To address those concerns short-term, Boren said he was asking “that the full amount from the county be able to be used this year for Head Start and Early Head Start funding. That gives us some time to adjust some wages and temporarily address sort of the issues that exist in the program. And then we’re already starting a process to look for some additional funding that could be used for Head Start, or to really look at a change in scope to say, ‘How do we best serve this community?’ and adjust the hours of the day or the number of classrooms we have, just to make sure we have competitive wages to attract the talent that we need to support those (clients) in Kosciusko County.”

He said he knows that the county typically just gives Cardinal Services a grant award, which it received, for the full amount they requested. And while there’s no language in there designating how the money has to be spent, Boren said he knows in Cardinal Services’ application they said they were going to do it a certain way and he didn’t feel right just changing that without coming to the Commissioners first for their permission to do so.
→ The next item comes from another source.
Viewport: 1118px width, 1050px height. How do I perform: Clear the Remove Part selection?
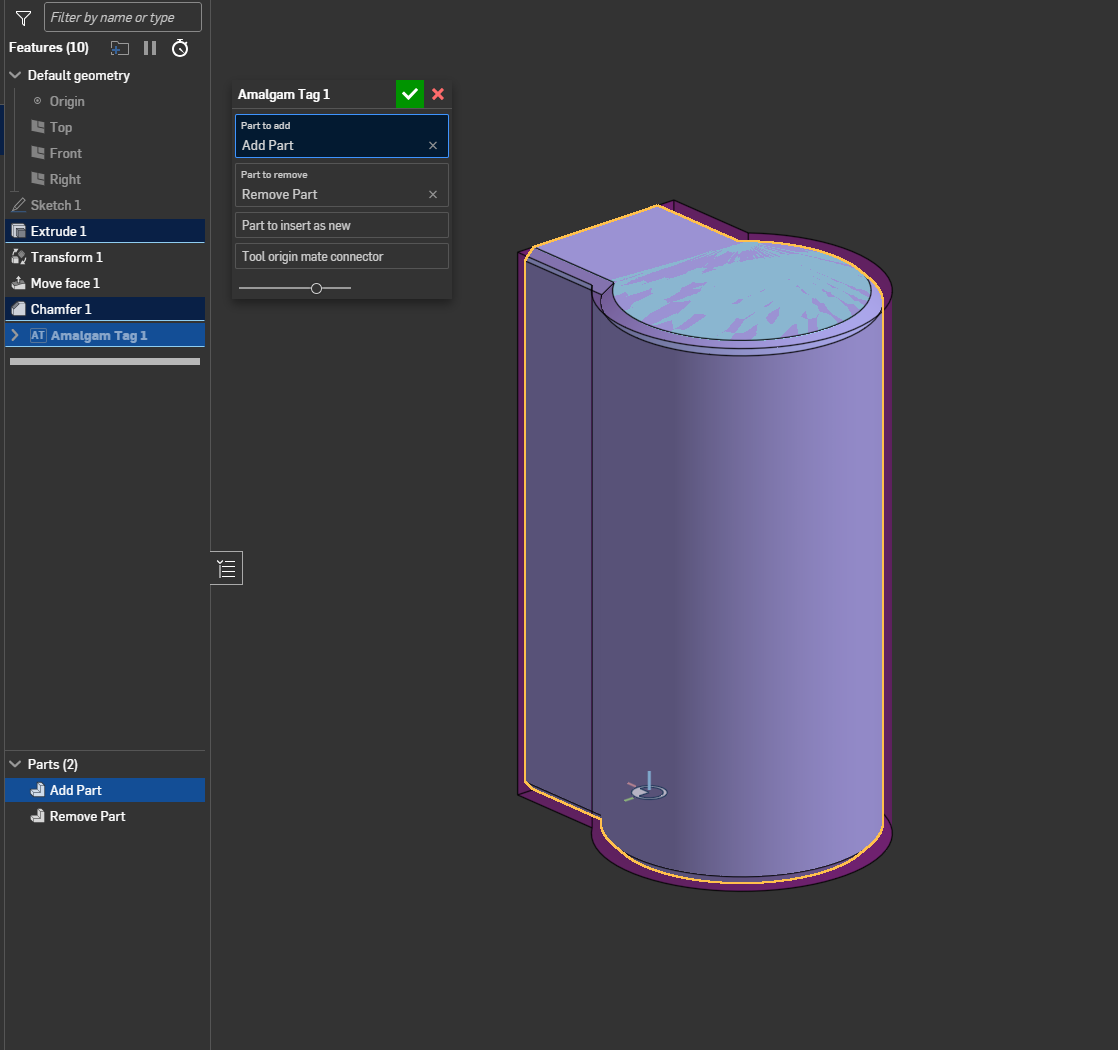(433, 194)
Commissioner Cary Groninger asked if there was a waiting list to get in the Head Start/Early Head Start programs, and Boren said there was. Groninger said he saw those programs as huge assets provided to the community and he was in “full support” of Cardinal Services using that money where it saw fit.

The Commissioners unanimously approved for Cardinal Services to use the money from the county as it saw fit.

In other business, the Commissioners:

• Accepted a piece of land from Bruce Woodward that has been used as a drainage ditch since 1950s-60s. It is a leftover lot from a subdivision development on the east side of Fox Farm Road, north of the roundabout. It has 65 feet wide frontage, 210-220 feet deep and 45 feet in the back, he said.

• Accepted all the 2022 bids for supplies for the Kosciusko County Highway Department, as recommended by Highway Superintendent Steve Moriarty.

He also requested, and the Commissioners approved, to order two trucks for 2022. One will be a single-axle for $224,475; and the second will be a tandem dump truck for $259,235. Both will be bought through National Auto Fleet Group.

• Approved the rezoning of a small tract of ground, originally zoned commercial, in the area of Wooster from commercial to residential for the purpose of a home. There were no remonstrators, and the Area Plan Commission unanimously recommended it be rezoned.

• Approved to refer a rezoning request for property just outside of the town of Silver Lake back to the Area Plan Commission, as requested by the petitioner to Commissioner Bob Conley. It is on the northwest corner of Ind. 15 and Dixie Drive.

The petition was to rezone it from residential to commercial, but the petition has faced some remonstration. The Area Plan Commission unanimously recommended at its November meeting that the rezoning not be granted as they felt the highest and best use for the property was residential.

The next Plan Commission meeting is Wednesday, Dec. 1.

• Approved a resolution to allow a private sewer line to be installed in a public right-of-way on EMS T48A, as requested by attorney Steve Snyder on behalf of his clients, the Matchetts.

• Approved the 2022 contractual services agreement between Purdue Extension and the county.

• Was introduced to Emily Luc, the new Purdue Extension assistant agriculture natural resources educator.

• Approved the reappointment of Amanda Fretz to the North Webster Community Public Library Board.

• Announced the next Commissioners meeting is Dec. 7.